Sales of homes are falling across the country as financially squeezed buyers lose interest and the flow of properties coming to market dries up, estate agents are reporting.
The Royal Institution of Chartered Surveyors said that a net balance of 20 per cent more of its member agents reported sales falling rather than increasing in October.
Slowdown: Rics said estate agents are reporting a weakening picture in the South East, while there were also negative readings in East Anglia and the north east of England.
Interest from buyers also continued to decline, with 20 per cent more respondents seeing a fall in new buyer inquiries over the month.
Rics said that homes are taking longer to sell and sellers are having to settle for less than their initial asking prices, especially at the top end of the market.
In London and the South East, sellers are regularly slashing more than £100,000 off initially over ambitious asking prices.
The Rics report is forward looking and based on observations and sentiment and follows in the wake of the Halifax’s house price figures released this week. The mortgage lending giant said house price rises had picked up.
Annual house price inflation of 4.5 per cent last month saw a typical British home hit £225,826, another record high on its index.
Russell Galley, managing director of Halifax Community Bank, said: ‘Increasing pressure on household finances and continuing affordability concerns are some of the factors likely to dampen buyer demand.
‘That said we do not anticipate the base rate rise will be a barrier to buying a house.’
Lack of supply: The number of homes for sale continues to fall, propping up prices
Rics’ housing market survey suggested the market is likely to remain subdued in the near-term, but that there are regional variations with Wales, Scotland and the north east of England bucking the trend and showing a pick-up in sales.
Rics said the average time to complete a sale is now 18-and-a-half weeks, up from just over 16-and-a-half weeks in February 2017 when the survey first started measuring this.
Brian Murphy, Head of Lending for Mortgage Advice Bureau said, ‘What one can draw from the report though, is that if consumers are seeking to sell within the next few months, then pricing realistically is going to be key, as clearly there are still buyers out there who are motivated and want to move, but the dynamic is shifting slightly in some areas.’
Looking at house prices, the survey showed a balance of 1 per cent more surveyors reporting a price rise nationally rather than a fall.
But it also said there are large regional variations. In London, 63 per cent more surveyors reported a fall rather than rise over the month – the weakest reading for the capital since 2009.

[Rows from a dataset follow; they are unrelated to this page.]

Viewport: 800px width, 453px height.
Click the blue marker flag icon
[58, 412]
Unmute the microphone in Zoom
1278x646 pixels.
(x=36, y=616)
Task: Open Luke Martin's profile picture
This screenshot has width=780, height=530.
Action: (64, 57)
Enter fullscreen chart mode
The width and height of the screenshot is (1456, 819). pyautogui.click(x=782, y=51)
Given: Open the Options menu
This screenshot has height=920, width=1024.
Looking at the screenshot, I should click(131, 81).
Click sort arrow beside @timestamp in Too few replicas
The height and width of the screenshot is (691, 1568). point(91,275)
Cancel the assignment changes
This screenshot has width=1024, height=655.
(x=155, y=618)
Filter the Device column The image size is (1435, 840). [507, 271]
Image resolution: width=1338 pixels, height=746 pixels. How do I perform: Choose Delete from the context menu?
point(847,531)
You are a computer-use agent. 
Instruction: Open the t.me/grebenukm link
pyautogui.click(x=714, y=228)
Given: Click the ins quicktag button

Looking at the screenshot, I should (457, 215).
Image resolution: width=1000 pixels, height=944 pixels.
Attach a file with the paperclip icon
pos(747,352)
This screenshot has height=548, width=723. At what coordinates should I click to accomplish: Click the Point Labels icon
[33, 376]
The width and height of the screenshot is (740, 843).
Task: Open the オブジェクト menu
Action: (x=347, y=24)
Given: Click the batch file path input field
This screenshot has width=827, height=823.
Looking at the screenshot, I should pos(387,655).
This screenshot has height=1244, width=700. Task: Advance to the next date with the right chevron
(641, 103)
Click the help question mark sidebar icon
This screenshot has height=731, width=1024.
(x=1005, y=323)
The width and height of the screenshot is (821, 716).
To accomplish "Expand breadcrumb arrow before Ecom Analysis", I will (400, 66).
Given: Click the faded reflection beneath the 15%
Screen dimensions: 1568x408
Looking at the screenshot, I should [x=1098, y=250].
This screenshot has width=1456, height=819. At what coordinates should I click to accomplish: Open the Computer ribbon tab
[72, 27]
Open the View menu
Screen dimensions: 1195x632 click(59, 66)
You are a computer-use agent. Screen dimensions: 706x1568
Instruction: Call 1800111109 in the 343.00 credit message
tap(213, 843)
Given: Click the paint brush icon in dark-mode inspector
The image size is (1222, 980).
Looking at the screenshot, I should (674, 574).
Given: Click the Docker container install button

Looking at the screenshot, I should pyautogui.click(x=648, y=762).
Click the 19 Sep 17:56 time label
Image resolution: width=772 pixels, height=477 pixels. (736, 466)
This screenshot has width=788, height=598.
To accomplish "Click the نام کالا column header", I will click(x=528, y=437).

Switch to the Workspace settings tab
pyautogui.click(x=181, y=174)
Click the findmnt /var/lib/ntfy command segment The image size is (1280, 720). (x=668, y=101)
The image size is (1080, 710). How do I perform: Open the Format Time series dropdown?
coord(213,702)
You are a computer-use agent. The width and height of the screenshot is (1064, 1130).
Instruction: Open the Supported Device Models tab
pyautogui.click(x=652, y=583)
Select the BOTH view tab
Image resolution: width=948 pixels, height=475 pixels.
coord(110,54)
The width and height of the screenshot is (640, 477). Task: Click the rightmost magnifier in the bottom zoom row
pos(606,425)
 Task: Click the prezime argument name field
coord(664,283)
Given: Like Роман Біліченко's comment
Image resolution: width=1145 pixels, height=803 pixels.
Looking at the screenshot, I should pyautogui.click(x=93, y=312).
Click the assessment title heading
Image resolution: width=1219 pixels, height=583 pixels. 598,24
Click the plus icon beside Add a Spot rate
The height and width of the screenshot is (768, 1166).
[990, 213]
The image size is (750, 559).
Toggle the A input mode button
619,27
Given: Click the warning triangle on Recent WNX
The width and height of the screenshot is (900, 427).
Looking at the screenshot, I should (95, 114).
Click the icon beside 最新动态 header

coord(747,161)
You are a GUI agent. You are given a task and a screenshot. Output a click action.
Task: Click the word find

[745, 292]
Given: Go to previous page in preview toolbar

Rics said surveyors are also reporting a weakening picture in the South East, while there were also negative readings in East Anglia and the north east of England.
By contrast, the north west of England, Wales, Scotland and Northern Ireland all gave readings which point to house price gains.
Surveyors were also asked about how selling prices are comparing with asking prices.
For properties marketed at over £1million, seven in 10 (71 per cent) surveyors said selling prices were coming in below asking prices.
For homes marketed at £500,000 to £1million, 62 per cent of surveyors said selling prices were coming in lower than asking prices.
Simon Rubinsohn, chief economist at Rics, said: ‘The combination of the increased cost of moving, a lack of fresh stock coming to the market, uncertainly over the political climate and now an interest rate hike appears to be taking its toll on activity in the housing market.’
He continued: ‘Prices do now seem under pressure at the more expensive end of the market.’